Glassnode Quadruples Options Metrics With 40-Tool Derivatives Suite

Glassnode Quadruples Options Metrics With 40-Tool Derivatives Suite




Caroline Bishop
Jan 16, 2026 11:40

Glassnode expands from 10 to 40 options metrics, adding Deribit, OKX, Bybit data plus new gamma exposure and premium flow tools for BTC, ETH, SOL trading.



Glassnode Quadruples Options Metrics With 40-Tool Derivatives Suite

Glassnode has transformed from an on-chain analytics provider into a full-stack derivatives platform, quadrupling its options metrics from 10 to 40 dedicated tools. The expansion, completed in Q4 2025, now covers BTC, ETH, SOL, XRP, and PAXG across Deribit, OKX, and Bybit exchanges.

The timing matters. With Bitcoin hovering around $95,000 as of January 16, 2026, and institutional capital increasingly flowing through derivatives rather than spot markets, options have become primary drivers of price dynamics. Glassnode’s bet is that traders need to see both sides—who holds risk on-chain and how that risk gets priced in options.

Premium Flows Replace Volume as the Conviction Signal

The centerpiece of the new suite treats premium—actual dollars spent on options—as the definitive measure of conviction rather than contract volume or open interest. A pile of cheap out-of-the-money options might look significant by OI, but represents minimal capital at risk.

The platform now separates taker flows by intent: call buyers versus call sellers, put buyers versus put sellers. Since takers pay the spread for immediate execution, their activity signals urgency. Traders can now identify strike-level magnets where positioning builds, and distinguish between end-users aggressively buying crash protection versus quietly selling premium in anticipation of range-bound conditions.

Combo Strategy Reconstruction

Raw option-by-option flow often misleads. What appears as “one call bought, one call sold” might actually be a single taker executing a strangle—a pure volatility bet with no directional bias.

Glassnode now reconstructs multi-leg trades into canonical strategies: straddles, strangles, spreads, condors, and ladders. This tracks net premium for entire structures rather than isolated legs, revealing whether traders are paying for volatility, harvesting carry, or running structured hedges across maturities.

Gamma Exposure Maps Dealer Hedging Flows

The new Gamma Exposure (GEX) metrics address a structural reality: dealer hedging flows are large relative to crypto market depth. When market makers maintain delta-neutral positions, they must continuously hedge gamma exposure by trading futures or spot.

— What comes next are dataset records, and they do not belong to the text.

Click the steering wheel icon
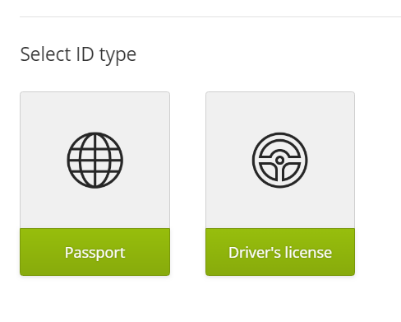Screen dimensions: 401x322 [x=279, y=161]
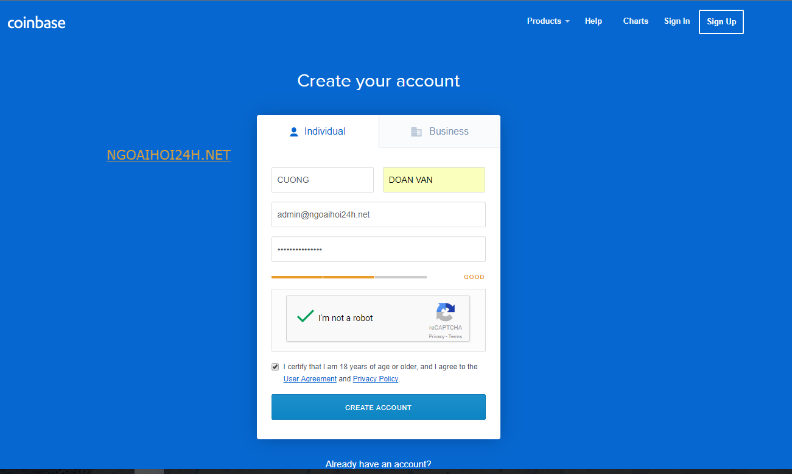Open the User Agreement link
792x474 pixels.
(x=310, y=379)
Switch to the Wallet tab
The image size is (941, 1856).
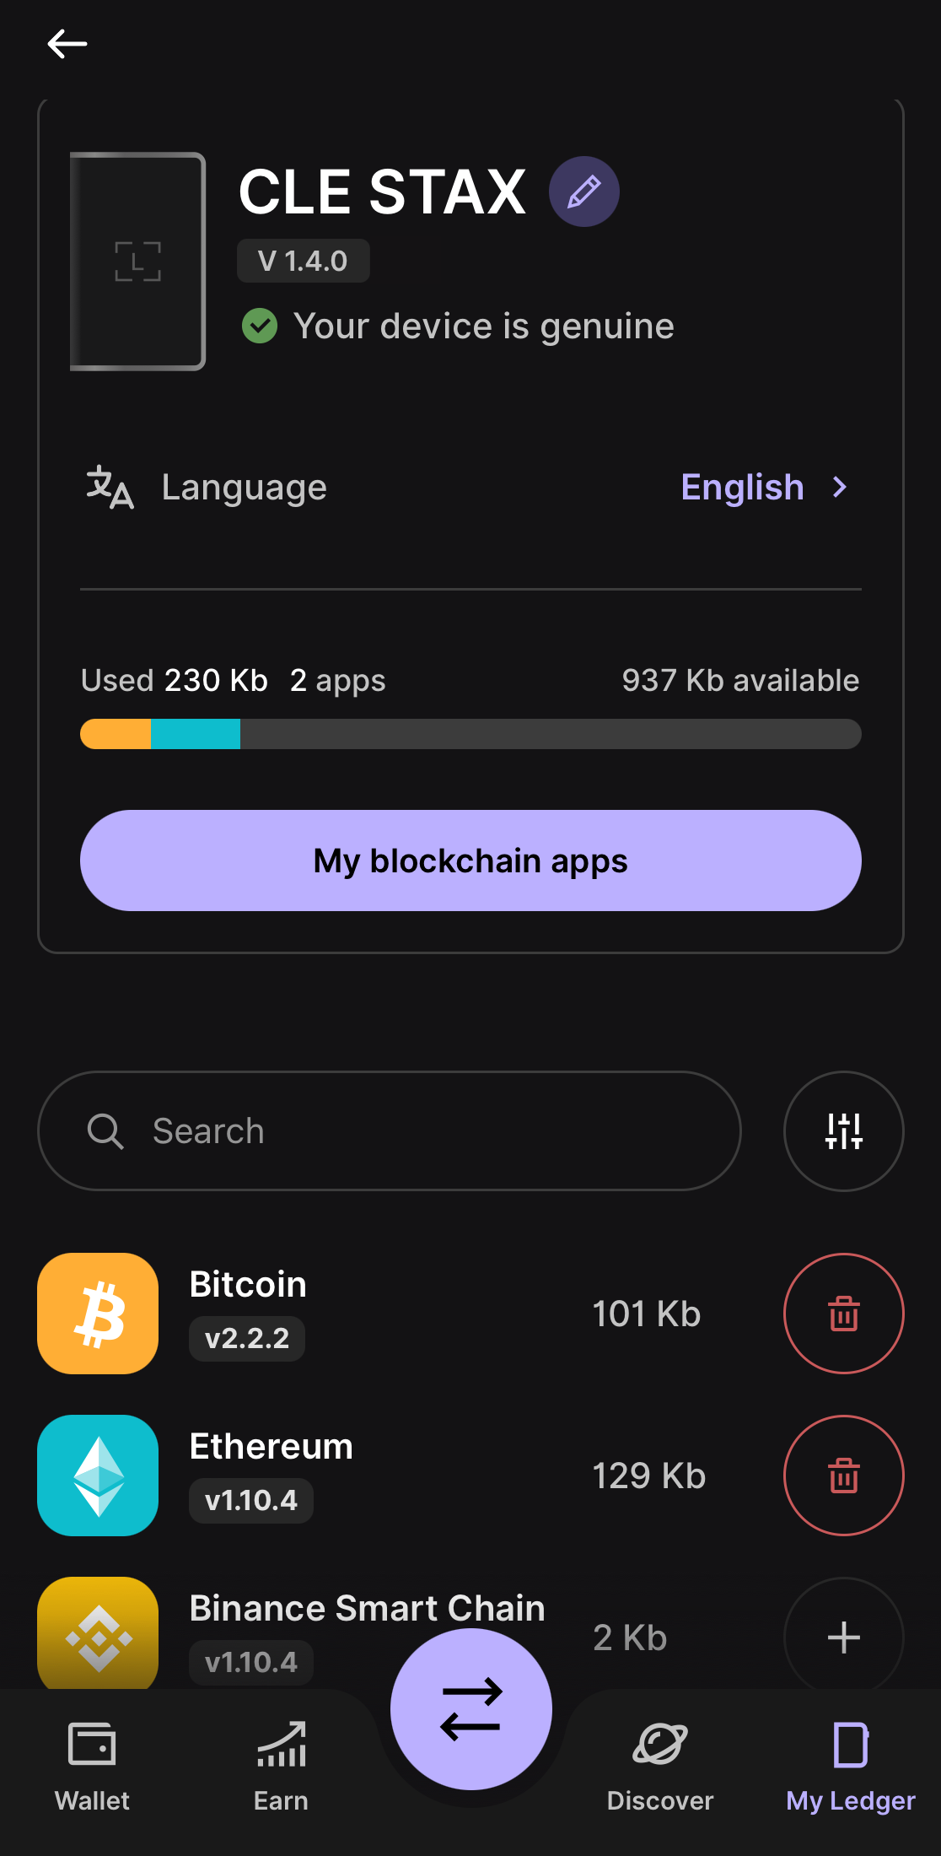coord(93,1765)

At price levels with high positive gamma, dealers absorb shocks—buying dips, selling rallies—creating “gamma gravity” that pins prices near strikes. At negative gamma levels, hedging amplifies moves in both directions. Monitoring where GEX flips sign helps anticipate regime shifts between quiet and volatile conditions.

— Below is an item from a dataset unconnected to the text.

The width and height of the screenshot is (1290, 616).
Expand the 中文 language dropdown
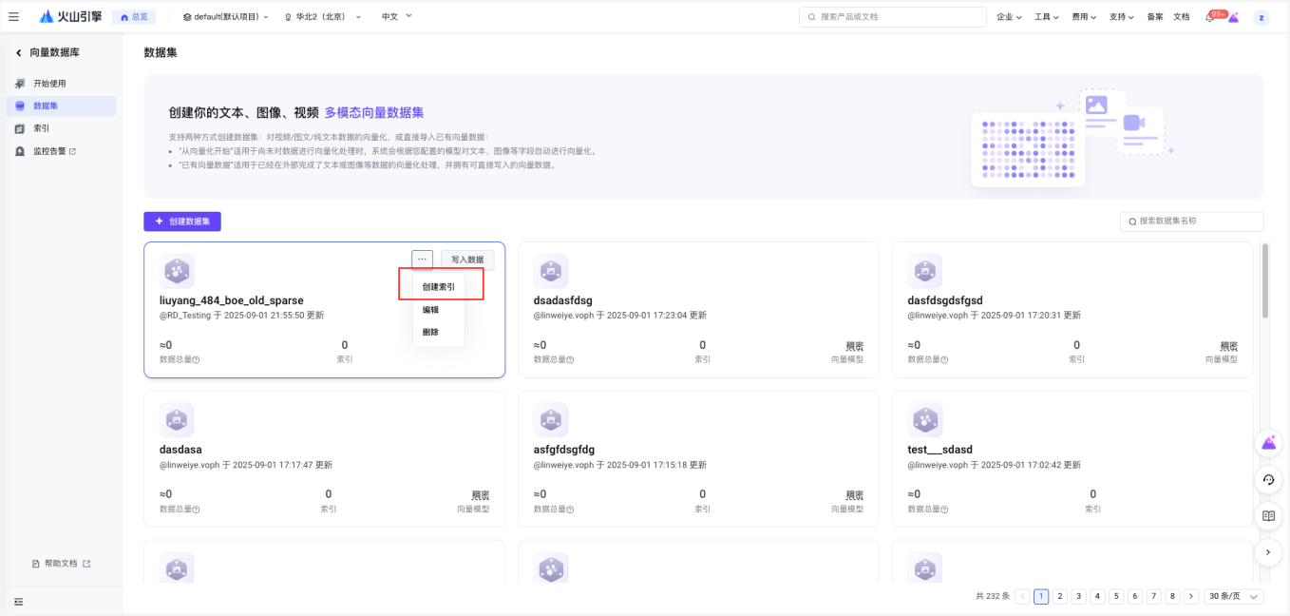[396, 17]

Interpolated IV Grid Across Deltas and Tenors

The volatility surface tools now provide call and put implied volatility across multiple deltas (5D through 50D) and standard tenors (1-week through 6-month) for all covered assets. Previously, Glassnode only offered 25-delta skew without individual legs.

The standardized delta buckets reveal cross-asset divergences. If SOL 25D call IV rises while BTC stays flat, that divergence might signal rotation toward higher-beta assets. The term structure shows whether markets are pricing short-term stress versus longer-dated repricing.

A proprietary Glassnode Skew Index integrates the full volatility smile through UpVol and DownVol, rather than just comparing two points like traditional 25-delta skew. Positive values indicate the market paying more for upside tails; negative values show preference for downside protection.

What This Means for Traders

The practical applications are specific. Delta skew serves as a fear-and-greed barometer—positive skew means premium for upside calls, negative skew indicates a rush for put protection. Historical extremes in either direction often mark local tops or capitulation bottoms.

IV heatmaps display the full volatility surface in one view, making it easy to spot skew asymmetries and tail-risk pricing. Elevated IV at low-delta puts (−10D to −5D) without price follow-through often signals fear saturation and potential volatility compression.

Glassnode says the roadmap includes deeper market structure analytics and further integration between on-chain and derivatives data. For institutional teams with custom requirements, the company is offering direct consultation on implementation.